PROMPT:
The response should consist only of the lines from the one with "You are a GUI" to the end of the data below, copied exactly and without pictures.

ENTRIES SHOWN:
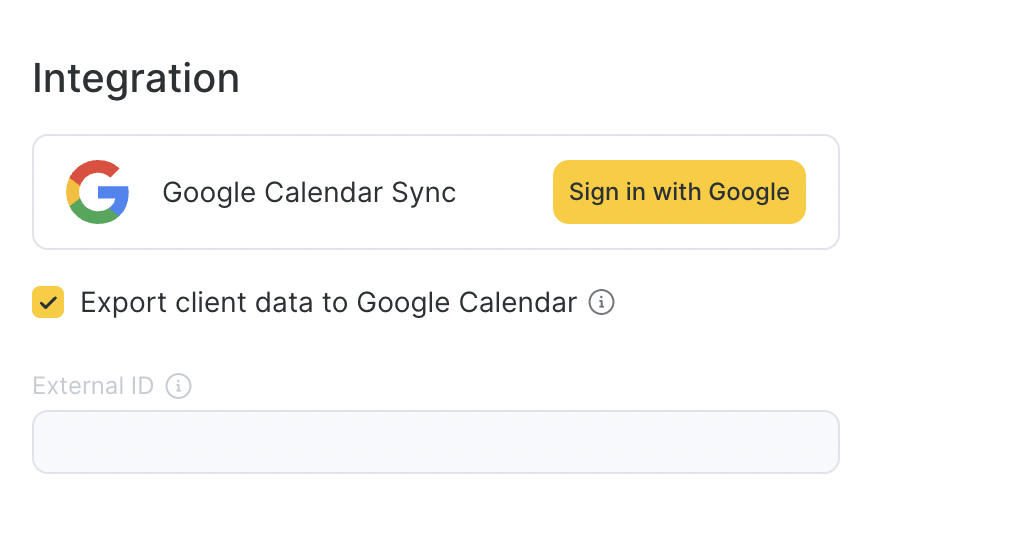Uncheck Export client data to Google Calendar
Image resolution: width=1012 pixels, height=552 pixels.
(48, 302)
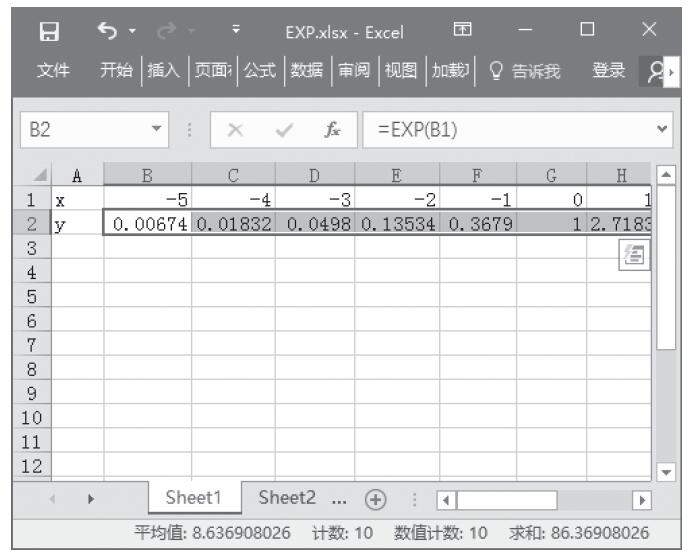Image resolution: width=692 pixels, height=556 pixels.
Task: Click the Quick Analysis icon near H3
Action: (630, 256)
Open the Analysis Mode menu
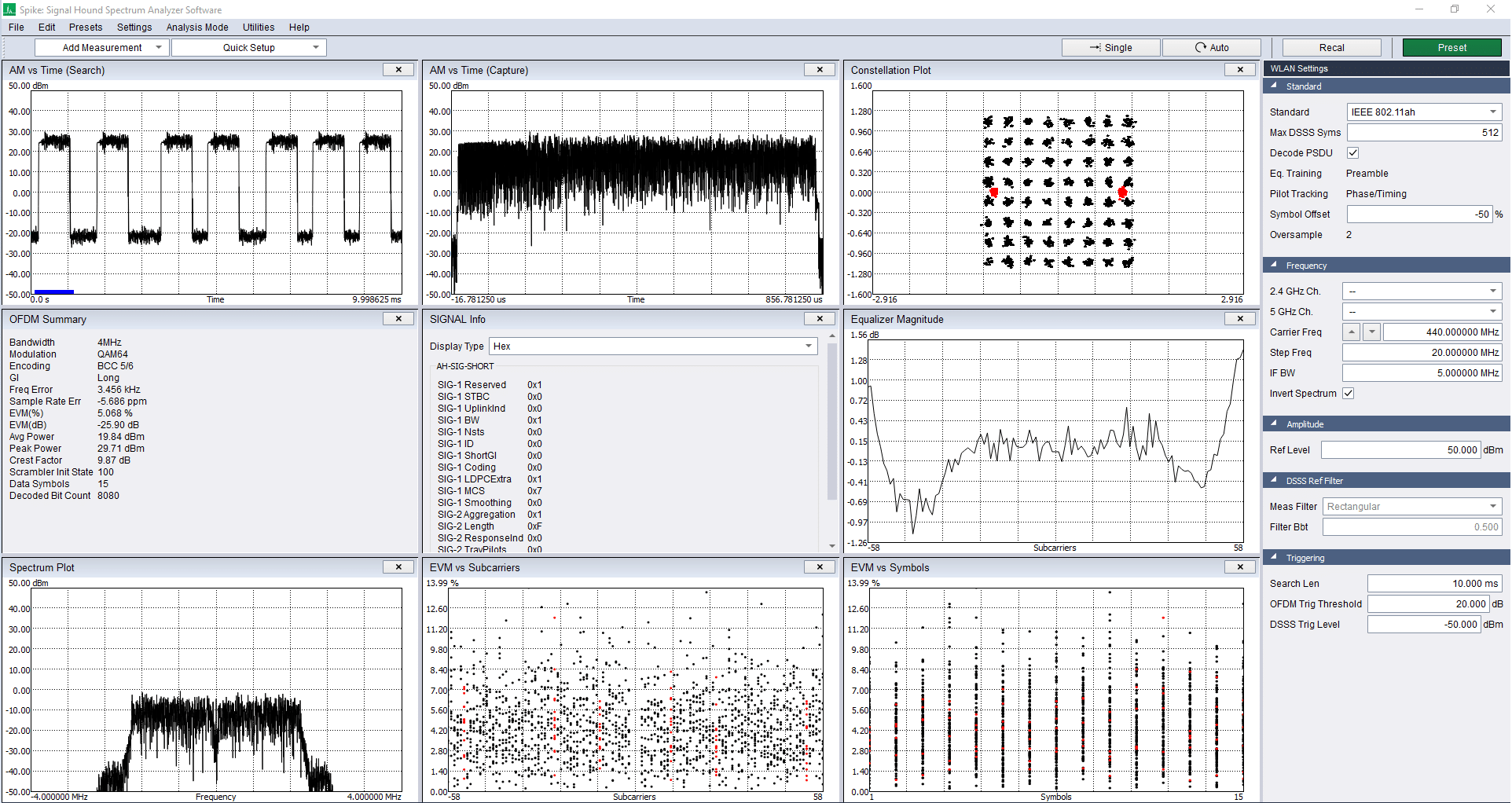 [x=196, y=28]
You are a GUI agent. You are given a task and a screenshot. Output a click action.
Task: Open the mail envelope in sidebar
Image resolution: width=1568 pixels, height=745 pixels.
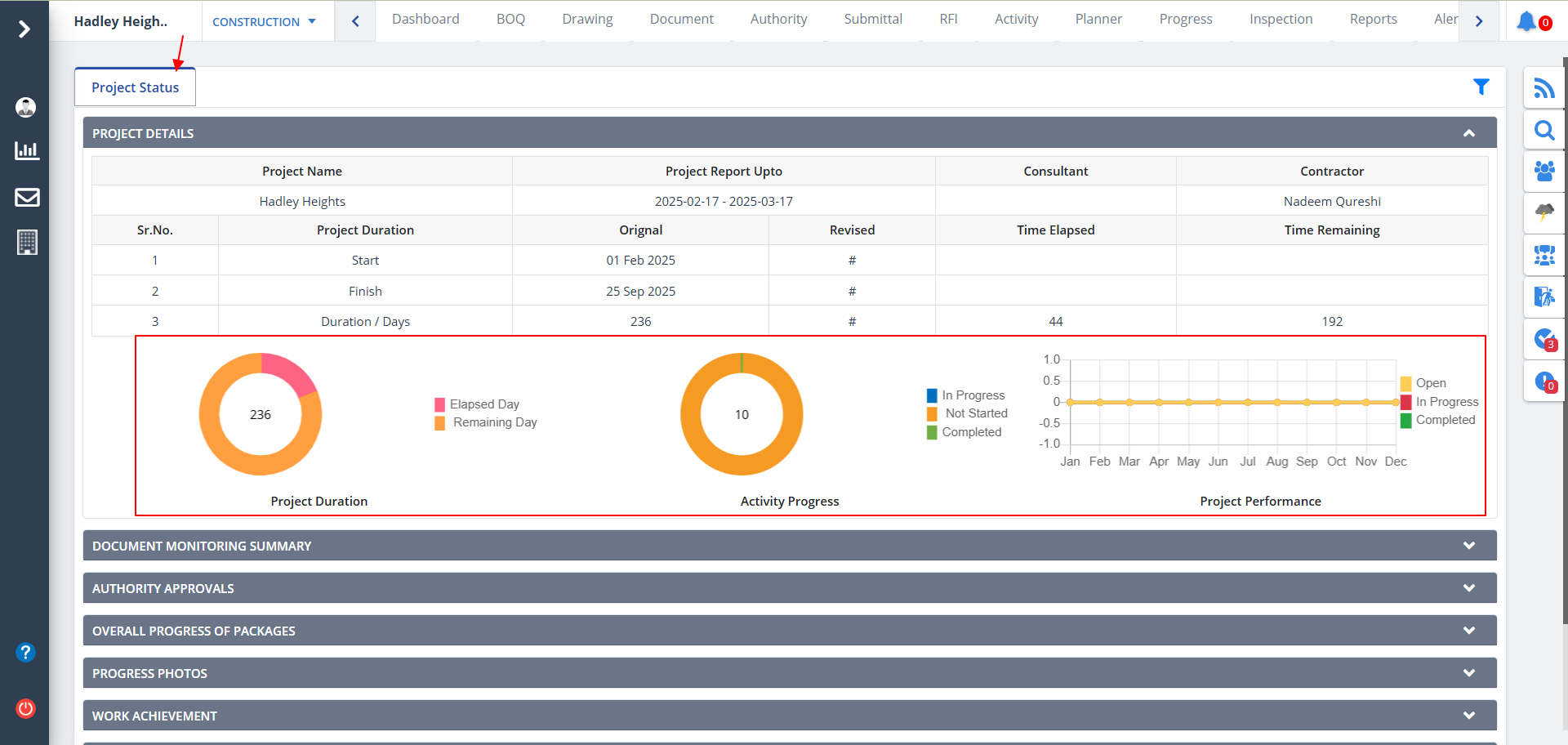coord(27,197)
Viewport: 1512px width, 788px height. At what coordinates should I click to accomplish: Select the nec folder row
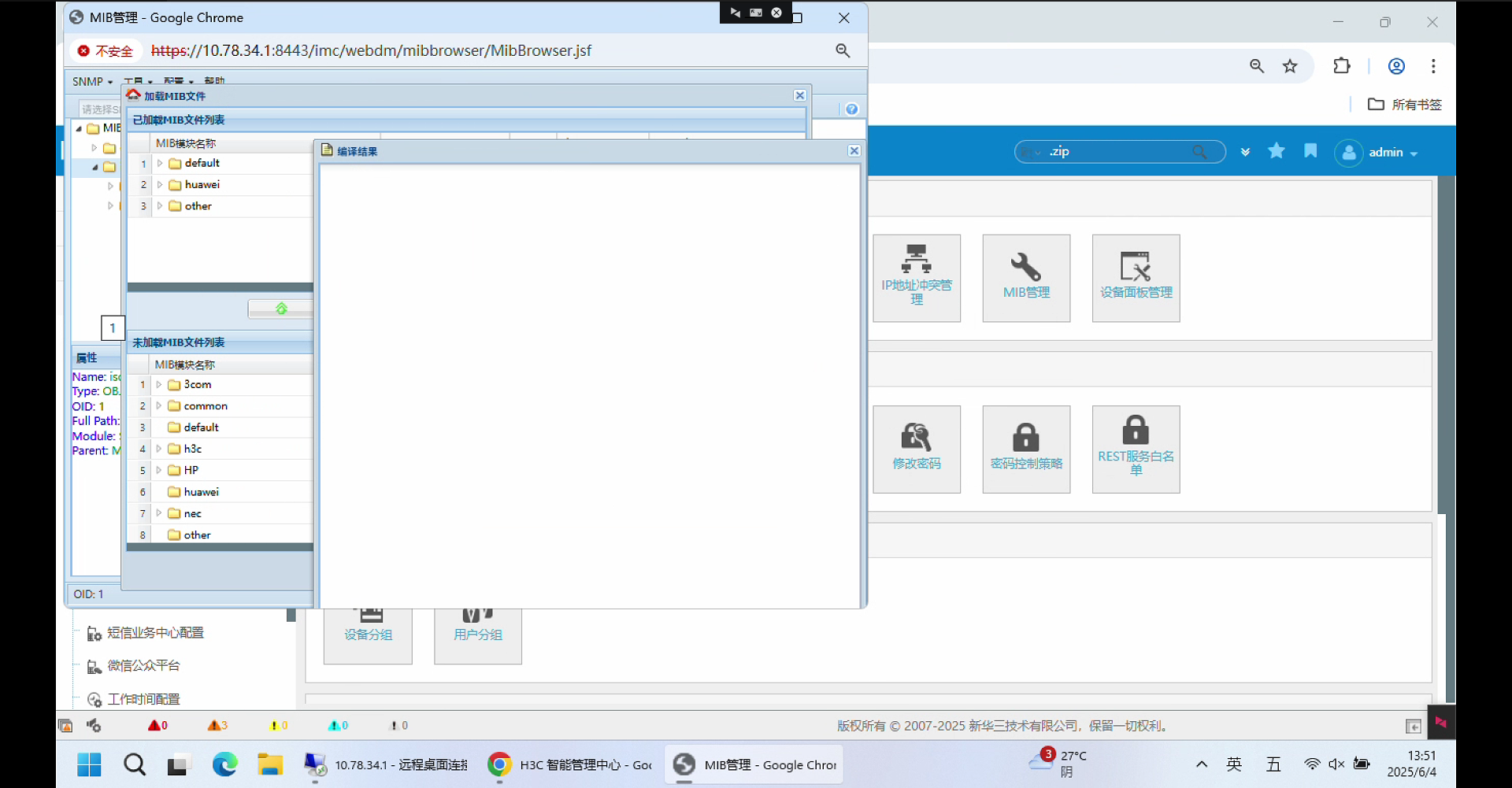coord(193,514)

EXERCISE OUTPUT:
You are a GUI agent. You are given a task and a screenshot. Output a click action.
Task: Open the mail envelope in sidebar
Image resolution: width=1568 pixels, height=745 pixels.
coord(27,197)
Viewport: 1512px width, 788px height. At what coordinates should I click to accomplish: Select the nec folder row
coord(193,514)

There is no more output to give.